28 D.C. women seek abortion funding as Medicaid coverage expires

- Abortion rights supporters rally to fund D.C. abortions out of their own pockets. (Photo: TBD Staff)
Last night, the federal budget compromise hit D.C. women: At midnight, Medicaid funding for elective abortions in the District expired. In the last-minute budget negotiation last week, Barack Obama handed John Boehner the right to bar D.C. from raising local taxes to fund abortions. Here's how that deal worked out for low-income women in D.C.: The 28 women who had scheduled Medicaid-funded abortions at a District Planned Parenthood clinic today have been left without a means to pay for the procedure.
Yesterday evening, "the clinic had to call 28 women who are scheduled [and] bringing their DC Medicaid as payment that they need to fundraise for the total cost of their procedure by their appointment tomorrow because Medicaid will no longer cover the cost of their abortion," the DC Abortion Fund wrote in a letter to supporters last night. "These women are devastated."
Today, the "28 women have only a few short hours to fundraise for their procedures tomorrow, because for many of them the total cost will be out of reach," DC Abortion Fund president Tiffany Reed said in last night's dispatch. She called on donors to raise enough money to defray the cost of each woman's procedure, each of which will be billed at "several hundreds of dollars."

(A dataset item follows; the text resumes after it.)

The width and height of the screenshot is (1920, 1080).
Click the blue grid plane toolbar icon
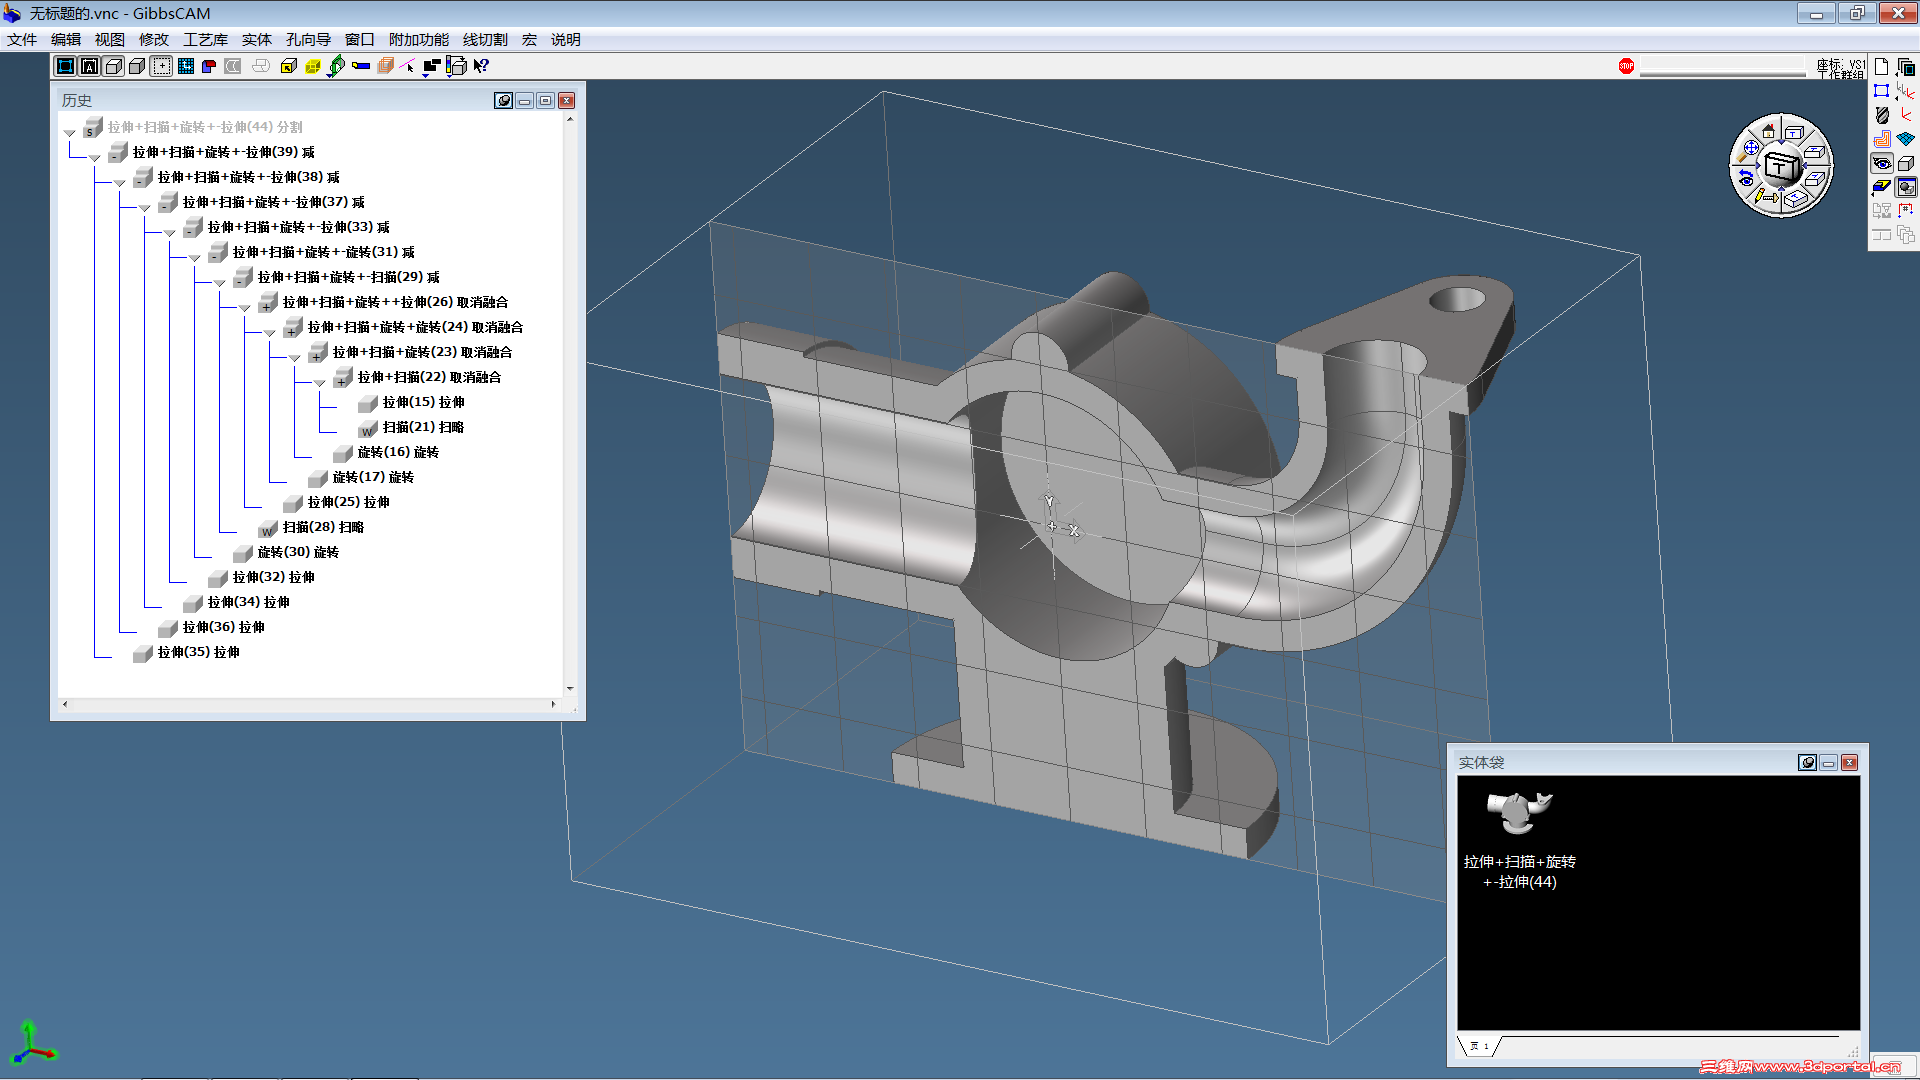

DC Abortion Fund members worked through the night in an effort to close the gap. As of 8 a.m. this morning, Reed told me that the fund had raised over $3,000 overnight to help defray the cost of the procedures. "Donations are coming in from all over the country in $25 increments," Reed told me. "D.C. councilman Jim Graham just pledged $250 to us this morning." But even if Reed's all-nighter manages to drum up enough donations to cover today's 28 procedures, it remains unclear how low-income women in the District will manage to pay for abortion procedures in the many days to come.
3 Comments
Tonei Glavinic
According to NAF, an average first-trimester abortion costs $350 at a clinic or $500 at a physician's office, so DCAF would be looking at a minimum of $10,000 to fully cover all 28 – and that's just for the first day's worth. DCAF's total disbursements for last year were about $43,000.
Chanda Prescod-Weinstein
Tonei, thanks for that info. I'm proud to be a donor, and I hope enough people join me to make this happen.
Chanda Prescod-Weinstein
Amanda, do you have a sense of how much money they would need to actually cover all 28 procedures?